Tech giants are expanding into new, uncharted territory - something we’ve seen before with cloud computing. For some, like Amazon, Google and Microsoft, building a public cloud was a natural and logical move and they executed fairly well and have captured the majority market share. Others, like IBM, bought their way in, but could not integrate a foreign product and produce a complete and competitive offering. With regard to the cloud, it seems like the builders won.
Currently, Microsoft and Amazon are buying their way in with huge investments in OpenAI and Anthropic. Meanwhile Meta, Google are focusing on internal development, supplemented by acquiring smaller players to produce their own first-party AI platforms.
All the previously mentioned companies are great at writing software, but with AI the hardware component can’t be overstated. Mass market applications running on commodity hardware will serve the general purpose use cases, but the real innovation will come from whomever delivers the tightest integration of proprietary hardware running purpose-written operating systems and applications.

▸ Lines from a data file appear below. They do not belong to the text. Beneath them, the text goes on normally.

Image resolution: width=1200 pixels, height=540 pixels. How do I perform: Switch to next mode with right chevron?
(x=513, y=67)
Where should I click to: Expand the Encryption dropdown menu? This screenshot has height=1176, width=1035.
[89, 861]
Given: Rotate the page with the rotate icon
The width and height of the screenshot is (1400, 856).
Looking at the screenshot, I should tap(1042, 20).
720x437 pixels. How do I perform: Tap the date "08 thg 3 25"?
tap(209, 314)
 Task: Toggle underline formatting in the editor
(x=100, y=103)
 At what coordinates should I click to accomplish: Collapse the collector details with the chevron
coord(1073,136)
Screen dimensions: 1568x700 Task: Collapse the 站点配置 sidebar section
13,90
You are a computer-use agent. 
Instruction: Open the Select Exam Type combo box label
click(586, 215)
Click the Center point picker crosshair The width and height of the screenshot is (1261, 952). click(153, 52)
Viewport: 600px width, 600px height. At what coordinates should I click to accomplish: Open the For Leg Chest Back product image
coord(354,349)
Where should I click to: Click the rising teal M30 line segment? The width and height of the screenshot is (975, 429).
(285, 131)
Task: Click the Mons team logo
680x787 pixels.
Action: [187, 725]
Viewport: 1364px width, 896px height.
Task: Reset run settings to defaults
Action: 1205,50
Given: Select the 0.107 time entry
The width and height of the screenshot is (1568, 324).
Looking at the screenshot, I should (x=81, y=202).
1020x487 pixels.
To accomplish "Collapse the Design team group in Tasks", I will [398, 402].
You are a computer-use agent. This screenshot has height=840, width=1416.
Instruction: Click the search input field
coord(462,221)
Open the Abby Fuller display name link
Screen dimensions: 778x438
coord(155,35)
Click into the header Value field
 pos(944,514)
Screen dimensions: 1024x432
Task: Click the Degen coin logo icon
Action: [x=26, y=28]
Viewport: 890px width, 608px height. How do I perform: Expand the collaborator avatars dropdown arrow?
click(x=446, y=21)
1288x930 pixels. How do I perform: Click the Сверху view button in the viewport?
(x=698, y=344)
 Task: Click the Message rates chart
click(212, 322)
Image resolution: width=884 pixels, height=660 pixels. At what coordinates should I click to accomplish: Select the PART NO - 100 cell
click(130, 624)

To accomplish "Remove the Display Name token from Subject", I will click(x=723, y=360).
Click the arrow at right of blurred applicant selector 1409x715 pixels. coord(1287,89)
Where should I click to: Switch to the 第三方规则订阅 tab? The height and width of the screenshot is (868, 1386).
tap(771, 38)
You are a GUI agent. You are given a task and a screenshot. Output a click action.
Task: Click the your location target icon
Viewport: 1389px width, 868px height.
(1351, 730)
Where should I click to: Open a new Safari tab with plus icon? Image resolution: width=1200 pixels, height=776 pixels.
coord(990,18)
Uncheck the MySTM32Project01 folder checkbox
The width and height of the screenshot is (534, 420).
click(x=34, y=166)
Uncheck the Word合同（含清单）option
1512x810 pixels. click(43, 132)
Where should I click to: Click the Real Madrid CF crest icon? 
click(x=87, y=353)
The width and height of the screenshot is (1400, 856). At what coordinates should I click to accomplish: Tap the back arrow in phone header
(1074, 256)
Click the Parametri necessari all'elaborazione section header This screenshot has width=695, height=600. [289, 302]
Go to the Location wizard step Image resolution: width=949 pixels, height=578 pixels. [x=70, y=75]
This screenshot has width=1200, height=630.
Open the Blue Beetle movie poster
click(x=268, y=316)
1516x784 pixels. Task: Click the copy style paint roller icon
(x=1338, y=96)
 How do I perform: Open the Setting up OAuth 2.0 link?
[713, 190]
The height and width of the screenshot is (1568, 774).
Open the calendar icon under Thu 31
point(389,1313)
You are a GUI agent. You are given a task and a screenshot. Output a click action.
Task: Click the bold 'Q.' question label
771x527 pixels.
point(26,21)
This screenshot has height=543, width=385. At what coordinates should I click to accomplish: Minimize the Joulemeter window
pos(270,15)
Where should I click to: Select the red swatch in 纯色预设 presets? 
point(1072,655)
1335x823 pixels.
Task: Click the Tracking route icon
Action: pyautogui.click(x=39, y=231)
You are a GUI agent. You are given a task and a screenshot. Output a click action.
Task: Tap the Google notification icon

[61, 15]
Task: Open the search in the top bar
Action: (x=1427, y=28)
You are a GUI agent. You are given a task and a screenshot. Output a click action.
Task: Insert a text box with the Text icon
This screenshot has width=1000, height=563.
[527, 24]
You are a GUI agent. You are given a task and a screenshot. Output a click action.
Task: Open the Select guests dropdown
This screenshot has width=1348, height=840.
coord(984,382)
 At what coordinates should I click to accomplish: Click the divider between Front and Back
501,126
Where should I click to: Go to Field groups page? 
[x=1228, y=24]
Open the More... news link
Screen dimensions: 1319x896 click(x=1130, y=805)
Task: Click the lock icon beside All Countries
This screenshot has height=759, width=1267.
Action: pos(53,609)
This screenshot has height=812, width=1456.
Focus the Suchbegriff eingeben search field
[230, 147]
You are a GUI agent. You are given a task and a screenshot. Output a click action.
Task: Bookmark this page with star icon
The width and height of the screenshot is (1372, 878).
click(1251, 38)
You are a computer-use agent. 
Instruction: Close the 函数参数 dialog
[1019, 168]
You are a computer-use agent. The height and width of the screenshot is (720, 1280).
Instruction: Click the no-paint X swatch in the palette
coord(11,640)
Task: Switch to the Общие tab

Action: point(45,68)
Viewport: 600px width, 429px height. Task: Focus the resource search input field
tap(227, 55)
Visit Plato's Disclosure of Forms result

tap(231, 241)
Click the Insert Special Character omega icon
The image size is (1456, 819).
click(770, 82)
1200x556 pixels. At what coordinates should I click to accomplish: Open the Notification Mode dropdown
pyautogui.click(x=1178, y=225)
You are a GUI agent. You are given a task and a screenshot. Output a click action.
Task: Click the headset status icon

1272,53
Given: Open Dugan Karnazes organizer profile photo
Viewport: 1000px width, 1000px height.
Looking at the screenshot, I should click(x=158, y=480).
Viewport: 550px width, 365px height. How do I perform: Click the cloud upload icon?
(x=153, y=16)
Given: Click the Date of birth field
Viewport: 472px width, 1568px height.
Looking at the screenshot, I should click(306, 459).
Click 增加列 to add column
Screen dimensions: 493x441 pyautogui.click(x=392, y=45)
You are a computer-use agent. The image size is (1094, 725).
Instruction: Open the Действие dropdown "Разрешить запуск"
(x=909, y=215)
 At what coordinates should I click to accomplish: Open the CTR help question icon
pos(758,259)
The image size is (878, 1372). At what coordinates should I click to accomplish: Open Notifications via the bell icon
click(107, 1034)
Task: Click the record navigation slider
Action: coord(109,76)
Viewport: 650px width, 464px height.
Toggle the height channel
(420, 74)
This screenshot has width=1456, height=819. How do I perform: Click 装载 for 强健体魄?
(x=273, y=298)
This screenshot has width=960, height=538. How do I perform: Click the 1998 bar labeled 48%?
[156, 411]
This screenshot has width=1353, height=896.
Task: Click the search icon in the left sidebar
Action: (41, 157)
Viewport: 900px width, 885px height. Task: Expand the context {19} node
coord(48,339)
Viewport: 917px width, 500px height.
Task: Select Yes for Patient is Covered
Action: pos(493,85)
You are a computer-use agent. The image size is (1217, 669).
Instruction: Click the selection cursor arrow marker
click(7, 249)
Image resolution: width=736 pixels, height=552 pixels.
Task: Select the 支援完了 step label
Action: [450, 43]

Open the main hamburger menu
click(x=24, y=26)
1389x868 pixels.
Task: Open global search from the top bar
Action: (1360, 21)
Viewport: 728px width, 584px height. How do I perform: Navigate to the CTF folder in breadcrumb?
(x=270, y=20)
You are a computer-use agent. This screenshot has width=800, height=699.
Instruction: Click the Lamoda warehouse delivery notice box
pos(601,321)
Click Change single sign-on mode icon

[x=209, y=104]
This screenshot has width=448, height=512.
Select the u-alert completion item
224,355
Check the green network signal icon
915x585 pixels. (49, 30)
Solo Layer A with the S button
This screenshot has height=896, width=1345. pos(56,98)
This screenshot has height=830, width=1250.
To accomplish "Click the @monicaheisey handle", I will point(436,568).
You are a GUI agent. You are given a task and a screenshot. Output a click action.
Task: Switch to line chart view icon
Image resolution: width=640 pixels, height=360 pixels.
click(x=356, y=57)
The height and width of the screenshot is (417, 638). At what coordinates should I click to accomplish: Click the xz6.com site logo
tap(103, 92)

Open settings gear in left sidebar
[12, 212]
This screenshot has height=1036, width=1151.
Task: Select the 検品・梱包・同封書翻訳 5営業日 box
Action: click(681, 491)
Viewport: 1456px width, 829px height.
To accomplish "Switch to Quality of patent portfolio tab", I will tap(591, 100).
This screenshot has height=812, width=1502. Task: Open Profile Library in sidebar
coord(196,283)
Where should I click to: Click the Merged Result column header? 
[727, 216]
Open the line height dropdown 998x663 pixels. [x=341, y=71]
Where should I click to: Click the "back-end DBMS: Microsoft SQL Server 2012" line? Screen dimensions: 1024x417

Today, Apple does this very well (arguably the best) when it comes to consumer-level general purpose computing. Over time they’ve (mostly) built a platform in the broadest sense of the word: an expansive and integrated hardware/software ecosystem, designed and developed under one roof.
Everyone’s throwing money at AI, but as with the cloud, not all strategies will stick. IBM’s cloud misstep is a cautionary tale—will AI have its own flops?